While we’re waiting for some news to write about, let’s be imaginative. Imagine that it’s 200 years ago — 1818 — and you’re a creationist entrepreneur like Ken Ham (ol’ Hambo), the ayatollah of Appalachia, the world’s holiest man who knows more about religion and science than everyone else. You have grandiose ambitions like he does. How would you go about it?
It was the Age of Enlightenment, the principles of which had recently been fixed in the US Constitution. Church and state were separate in the US, and nothing like the Salem Witch trials could ever happen again, so you would have plenty to be upset about. But there weren’t any state-run schools in those days, and most schools that did exist were essentially bible schools, so there were plenty of creationists around who could be customers for your tourist attractions.

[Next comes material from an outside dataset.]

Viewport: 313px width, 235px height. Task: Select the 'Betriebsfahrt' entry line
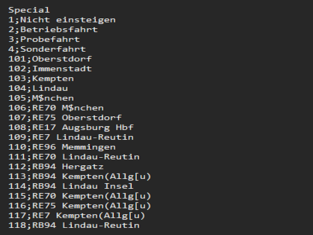[x=53, y=29]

You wouldn’t need to build a creationist museum, because Darwin wasn’t yet 20 years old, and no one had ever heard of evolution. So what would you do? Well, how about building a “life size” Noah’s Ark? It would be difficult. Science was still in its infancy, and the technology Hambo used to build his ark in Kentucky wouldn’t be available. It would have to be built in much the same way that Noah would have built his ark — without trucks or power tools — and that would be extremely labor intensive and time consuming.
But suppose you somehow managed to build the thing. Now what? Where would the customers come from? They’d have to be from reasonably nearby, because travel in those days was on horseback, or in horse-drawn coaches, and very few people would travel any significant distance merely for a vacation. Also, in those pre-industrial times, not many could afford such a journey. That means you’d have relatively few customers for an ark exhibit — probably not enough to make it a profitable venture even if you could somehow build it.
The fact is that ol’ Hambo couldn’t do what he has done in what he imagines was a golden age of creationism — and he certainly couldn’t do it in an earlier century. Nor could Noah, of course, but we already know that. Our point is that ol’ Hambo is entirely dependent on our modern, scientific society — the one he abhors. Ironic, isn’t it?